I agree that it would be very good if it could stick to that single goal. Because then this document would fit on *all* flavours of XML/XHTML. And would thus become a true replacement for  Appendix C of XHTML 1.

But if so, then Henri's idea that it should be a subset of XML 1.0 and HTML5, does not 100% fit. It only fits because it is HTML5 that defines how the HTML DOM looks like.

Even HTML5 defines things as forbidden, that does not constitute a problem with regad to DOM-equality. One thing I mentioned in this very bug is the fact that HTML5 forbids space characters inside its @id attribute. This is not a problem from a DOM-equality pointof view.
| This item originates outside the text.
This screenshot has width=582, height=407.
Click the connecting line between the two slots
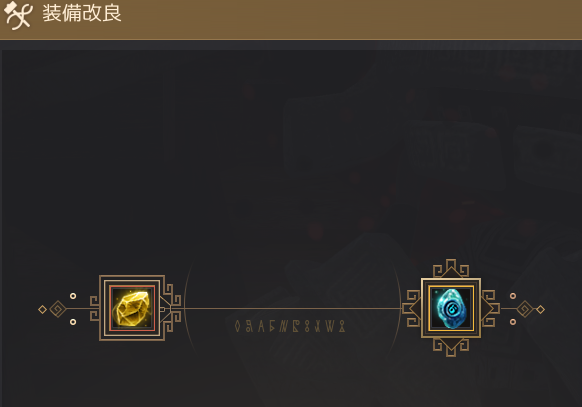pyautogui.click(x=291, y=308)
Perhaps one way to get this document turned into that direction, could be to split it sharply in two parts: One part which describes the general rules. And another part which uses HTML5 as an example. It would then be up to those that uses other flavours of XHTML to find out what it would mean for them to be conforming. 

In that regard, the use of <?xml version="1.0" encoding="UTF-8" ?>, is not an DOM issue - except in one particular version of Internet Explorer - IE6 (and earlier). It is far worse that if you place a <!--comment--> in front of the <!DOCTYPE html>, then this triggers quirks-mode in *all* versions of Internet Explorer. And this even happens if the comment comes between the XML declaration and the DOCTYPE. Thus, this triggers quirks-mode in IE6 to IE9, whether you remove the XML declaration or not:

<?xml version="1.0" encoding="UTF-8" ?>
<!--Hello, IE -->
<!DOCTYPE html>
<html xmlns="http://www.w3.org/1999/xhtml" xml:lang="en" lang="en">

(Test it yourself or read http://en.wikipedia.org/wiki/Quirks_mode#Triggering_different_rendering_modes)

In other words, the forbiddance of the xml declaration is only a conformance thing. Anyway, what do you think about splitting the document as I suggested?

Comment 5 David Carlisle 2011-01-30 13:09:05 UTC

(In reply to comment #4)
 what do you think about splitting the document as I suggested?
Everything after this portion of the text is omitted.